Il faut interpréter cet arrêt, en tentant de deviner finalement quel est le raisonnement de la Cour de cassation, qui s’est bien gardée de publier officiellement cet arrêt sur le Bulletin Civil (arrêt « inédit », ce qui signifie qu’en principe il n’est pas de grande portée).
D’un point de vue juridique : une contravention, comme c’est le cas en l’espèce, peut être prouvée selon l’article 537 du Code de procédure pénale par procès-verbaux, rapports ou témoignages. Le texte ne prévoit pas d’autre moyen d’établir que la personne est l’auteure d’une contravention comme par exemple un stationnement irrégulier (ou -et peut-être surtout- l’excès de vitesse, le non respect d’un stop ou feu rouge, lesquels entraînent des pertes de points sur le permis de conduire voire même des suspension de permis par le juge…).
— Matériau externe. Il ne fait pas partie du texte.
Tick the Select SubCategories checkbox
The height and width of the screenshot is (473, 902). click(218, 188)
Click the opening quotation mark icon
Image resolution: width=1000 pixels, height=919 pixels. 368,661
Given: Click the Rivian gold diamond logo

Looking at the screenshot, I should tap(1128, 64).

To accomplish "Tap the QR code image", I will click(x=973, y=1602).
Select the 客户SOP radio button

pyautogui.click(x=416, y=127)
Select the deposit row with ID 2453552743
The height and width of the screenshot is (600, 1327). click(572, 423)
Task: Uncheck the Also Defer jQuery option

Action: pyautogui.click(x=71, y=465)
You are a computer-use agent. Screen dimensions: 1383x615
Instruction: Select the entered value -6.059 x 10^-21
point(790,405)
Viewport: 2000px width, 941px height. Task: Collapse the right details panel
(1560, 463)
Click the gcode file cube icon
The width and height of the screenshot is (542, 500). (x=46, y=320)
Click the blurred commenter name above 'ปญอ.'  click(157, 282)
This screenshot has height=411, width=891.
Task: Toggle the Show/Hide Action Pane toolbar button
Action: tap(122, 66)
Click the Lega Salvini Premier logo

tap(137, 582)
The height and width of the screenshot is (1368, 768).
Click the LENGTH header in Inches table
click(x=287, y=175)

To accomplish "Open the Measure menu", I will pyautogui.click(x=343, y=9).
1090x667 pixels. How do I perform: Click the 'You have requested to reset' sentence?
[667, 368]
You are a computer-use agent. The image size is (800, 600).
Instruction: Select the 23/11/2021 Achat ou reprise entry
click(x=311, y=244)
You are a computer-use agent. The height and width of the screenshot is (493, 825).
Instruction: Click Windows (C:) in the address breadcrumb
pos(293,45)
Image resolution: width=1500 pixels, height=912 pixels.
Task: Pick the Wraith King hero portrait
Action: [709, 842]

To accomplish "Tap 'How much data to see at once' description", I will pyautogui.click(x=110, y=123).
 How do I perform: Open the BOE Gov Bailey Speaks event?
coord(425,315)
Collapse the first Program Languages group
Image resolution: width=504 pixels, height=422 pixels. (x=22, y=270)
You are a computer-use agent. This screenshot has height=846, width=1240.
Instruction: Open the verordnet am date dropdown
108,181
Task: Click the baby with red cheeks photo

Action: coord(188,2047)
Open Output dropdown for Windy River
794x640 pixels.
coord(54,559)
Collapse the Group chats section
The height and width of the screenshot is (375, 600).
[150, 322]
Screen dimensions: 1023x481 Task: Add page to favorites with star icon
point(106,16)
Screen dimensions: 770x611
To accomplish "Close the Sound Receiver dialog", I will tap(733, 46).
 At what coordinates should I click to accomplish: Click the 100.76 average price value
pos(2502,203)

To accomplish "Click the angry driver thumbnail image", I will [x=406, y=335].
Est-ce à dire que la Cour de cassation estime que dès lors que le père dans ce dossier avait conservé l’usage et l’entretien du véhicule, l’avait fait assurer, et s’était déclaré conducteur principal (auprès de qui ? : de l’assureur ou du Juge ?), cela établissait qu’il était le conducteur et l’auteur des infractions ? Rien n’est certain, et il appartiendra donc au Juge de proximité devant qui ce dossier sera renvoyé pour être définitivement jugé, de trancher. Toutefois, la preuve sera-t’elle pour autant établie comme l’exige l’article 537 ? (oui si un rapport des forces de l’ordre établit les éléments ci-dessus ?). Il est hasardeux de soutenir que pour les 87 stationnements irréguliers, le père était l’auteur de chaque infraction sans preuve formelle à chaque fois dans les conditions de l’article 537…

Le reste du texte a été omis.